Whilst Mr Turnbull accepted that the outcome was disappointing, he stated that no inquiry would be held, as there was little point. “These leaks inquiries, they tend to come up with very little”, he said. He also said that Mr Briggs had paid a heavy price by stepping down from his ministerial position.

Telling reporters that Mr Briggs’ resignation was a demonstration of how seriously the Government took ministerial standards, the Prime Minster was less forthcoming about a reprimand for Immigration Minister Peter Dutton. Mr Dutton found himself in the spotlight after accidentally sending an offensive text message about a female journalist to the journalist in question.

Liberal MP Sharman Stone was quick to denounce her party’s actions. “The interesting activities of the past number of weeks demonstrate that some of our male colleagues still don’t get it in terms of treating all women with respect”, Dr Stone told the ABC.

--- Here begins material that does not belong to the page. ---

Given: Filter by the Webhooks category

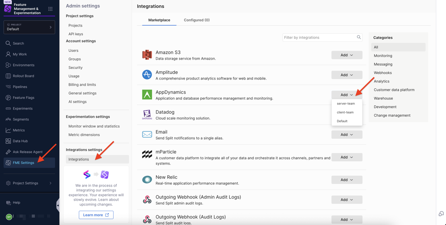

“I think the most important fact is that it [the photo] was leaked, that someone didn’t see it as important to keep the woman’s identity strictly private.”


Opinion: Still a long way to go

Suffragette, the movie documenting women’s fight for the vote, is currently showing in cinemas. Yet the recent actions of several high-profile men prove that women still have a way to go to be treated as equals.

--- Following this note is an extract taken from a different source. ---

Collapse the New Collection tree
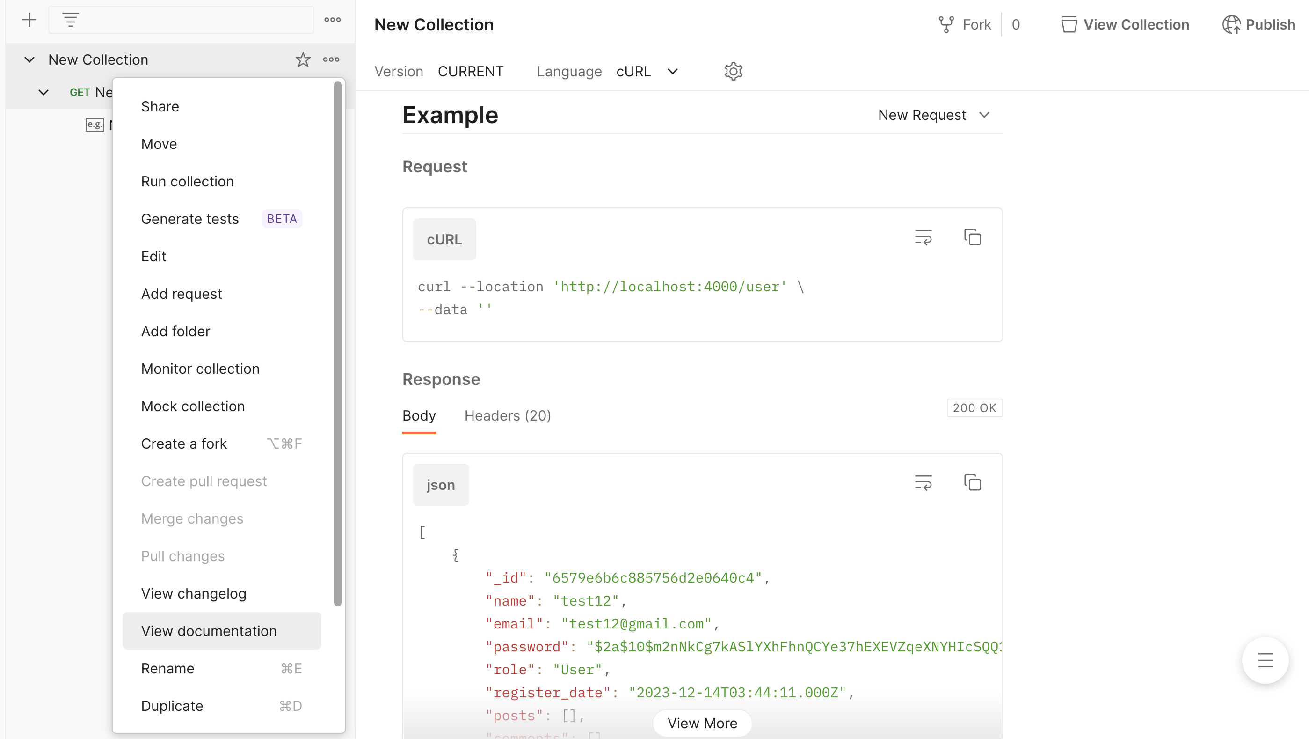1309x739 pixels. click(29, 60)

MP Jamie Briggs made a song and dance of resigning due to an unfortunate event in a Hong Kong bar, late at night, under the influence of alcohol, while on official business. Despite protestations of acting out of chivalry by protecting the privacy of the female member of staff who was offended by his behaviour, Mr Briggs decided it was acceptable to send her photo to several colleagues. Further compounding the abhorrent behaviour is the Prime Minister’s refusal to investigate how that photo fell into the hands of the media. While Mr Turnbull may think there is little to be gained from an inquiry, it would at least send a message that such behaviour, either by a minister or his junior colleagues, is unacceptable.

Then, hot on the heels of Mr Briggs faux pas came Immigration Minister Peter Dutton’s text message meltdown. While he may have apologised for calling journalist Samantha Maiden a “mad f**king witch”, it was only the Minister’s error in sending the text to Ms Maiden that outed the disgraceful way in which he referred to this professional woman. Never is it acceptable for a female to be spoken of in such a way. Yet again, Mr Turnbull seems reluctant to act.

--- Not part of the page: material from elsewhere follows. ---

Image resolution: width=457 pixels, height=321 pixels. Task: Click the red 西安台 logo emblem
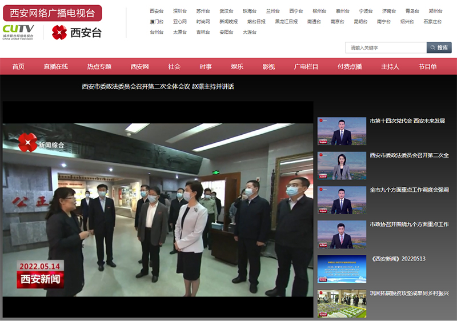point(59,33)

There is also some irony that Mr Turnbull delivered his decision about the non-inquiry, and subsequent deflection of questions on the Peter Dutton incident, while sporting a pink tie to support the Jane McGrath Foundation.

So, is it any wonder then, that when international cricketer Chris Gayle acts in a sexist and disrespectful manner during an interview with experienced female sports journalist Mel McLaughlin, as many of the population see nothing wrong with his behaviour as those that do?

For those who missed it, you can watch the video below – suffice to say, it’s cringe worthy. And it should also be noted that the laughing you can hear in the background is Ms McLaughlin’s male colleagues, who have since, somewhat hypocritically, condemned Chris Gayle’s behaviour.

What is perhaps most concerning about the actions of Gayle is that my 15-year-old son and his friends can’t see anything wrong, and believe the whole issue has been blown out of all proportion. A stern taking to by me this afternoon soon informed him otherwise. And I can only hope that the swift response and condemnation by the Renegades, Gayle’s Big Bash team, and Cricket Australia, which has fined him $10,000, reiterates that this type of behaviour is always unacceptable.

No woman should have to fend off unwelcome advances, be the subject of an offensive text message, nor be embarrassed and disrespected on live television when all they are trying to do is her job. In fact, no woman should be subject to any of the aforementioned behaviour, whether in the course of her work or not.

Do you think that the Prime Minister should take a stronger stance against this type of behaviour? Or is it simply a storm in a teacup? Should we just laugh off Chris Gayle’s behaviour as simply being ‘one of the lads’, or is it time to say enough is enough?